The cost of the gluten-free diet is now borne by patients, and approval of a drug to treat celiac disease would shift the cost to health insurance companies. But Bowlin said Care First would look at a variety of factors. “Since we are a non-profit, our members are paying to have care given to them…It’s something I think we would need to look at,” she said, adding that the company would want to hear from patients and clinicians and would look at issues like the complications of celiac disease.

Advocating for patients

Alice Bast, Beyond Celiac CEO, who moderated a patient advocacy group panel, noted that the organization has focused its mission on advancing research and finding a cure for celiac disease. “We are engaging the community in research,” she said. “We want patients to know that even though we focused for a number of years on early diagnosis and making sure they can manage the disease and gluten-free diet, we now want to get across the message that the gluten-free diet is not enough.”

Beyond Celiac spends most of its time on connecting patients to the research community and engaging them in a way that will advance research.
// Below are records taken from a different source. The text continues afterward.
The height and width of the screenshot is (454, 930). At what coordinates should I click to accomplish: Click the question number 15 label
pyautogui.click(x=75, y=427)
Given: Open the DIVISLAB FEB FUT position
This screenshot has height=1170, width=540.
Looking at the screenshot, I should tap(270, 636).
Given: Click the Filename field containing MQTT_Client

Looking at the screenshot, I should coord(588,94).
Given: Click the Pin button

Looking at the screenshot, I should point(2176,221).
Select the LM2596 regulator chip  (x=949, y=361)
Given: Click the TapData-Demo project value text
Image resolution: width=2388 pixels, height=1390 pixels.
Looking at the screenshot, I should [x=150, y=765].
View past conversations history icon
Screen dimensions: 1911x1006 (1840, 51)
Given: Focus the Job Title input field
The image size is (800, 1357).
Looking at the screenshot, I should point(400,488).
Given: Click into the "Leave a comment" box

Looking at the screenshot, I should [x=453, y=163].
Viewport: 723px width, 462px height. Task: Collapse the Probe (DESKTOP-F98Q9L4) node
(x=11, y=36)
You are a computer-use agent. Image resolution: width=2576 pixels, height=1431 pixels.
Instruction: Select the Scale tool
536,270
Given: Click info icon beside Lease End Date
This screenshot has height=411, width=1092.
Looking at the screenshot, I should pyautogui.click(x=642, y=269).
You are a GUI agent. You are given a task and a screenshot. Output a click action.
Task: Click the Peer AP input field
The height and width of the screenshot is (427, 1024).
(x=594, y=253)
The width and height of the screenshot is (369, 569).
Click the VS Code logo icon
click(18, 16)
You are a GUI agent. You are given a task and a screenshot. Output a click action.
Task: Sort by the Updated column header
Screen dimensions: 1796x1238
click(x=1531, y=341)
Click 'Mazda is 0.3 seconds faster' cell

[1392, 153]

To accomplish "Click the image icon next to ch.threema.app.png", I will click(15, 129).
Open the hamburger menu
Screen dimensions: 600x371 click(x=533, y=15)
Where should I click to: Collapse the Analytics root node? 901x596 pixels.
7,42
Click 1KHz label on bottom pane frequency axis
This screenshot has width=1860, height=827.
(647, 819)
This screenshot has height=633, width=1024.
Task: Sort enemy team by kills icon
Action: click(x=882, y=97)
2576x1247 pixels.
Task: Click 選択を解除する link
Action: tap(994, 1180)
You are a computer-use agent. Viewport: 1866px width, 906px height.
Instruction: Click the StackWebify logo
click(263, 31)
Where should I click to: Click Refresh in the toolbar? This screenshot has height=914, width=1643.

In the past two years, Beyond Celiac has created a science department with a chief scientific officer, a science department and a science plan, and has awarded more than $600,00 in grant to early- and mid-career researchers.

In written remarks submitted to the panel, Hilary Croft, CEO of Coeliac UK, said the group has committed nearly 3 million pounds, equal to about $3.8 million, to celiac disease research in the past 15 years. “We proactively disseminate research and encourage international collaborations,” wrote Croft.

Melissa Secord, executive director of the Canadian Celiac Association (CCA), said one of the organization’s major contributions to advancing research is seeding of young investigators with an initial grant to get their research started and to encourage interest in studying celiac disease.

In addition to funding, CCA works to explain research to patients to enable them to make decisions about participating in clinical trials, turning to the association’s professional advisory council for clear explanations of studies and perspective on what they mean.

“It’s important we give some context to the research that’s going on and what shiny objects you should focus on and what research is still percolating and is not there yet,” Secord said.

“Part of the process is about rebranding celiac disease as the serious autoimmune condition that it is,” Bast said. “I know we like to look at our glass as half full, but we know that the burden of celiac disease is high.”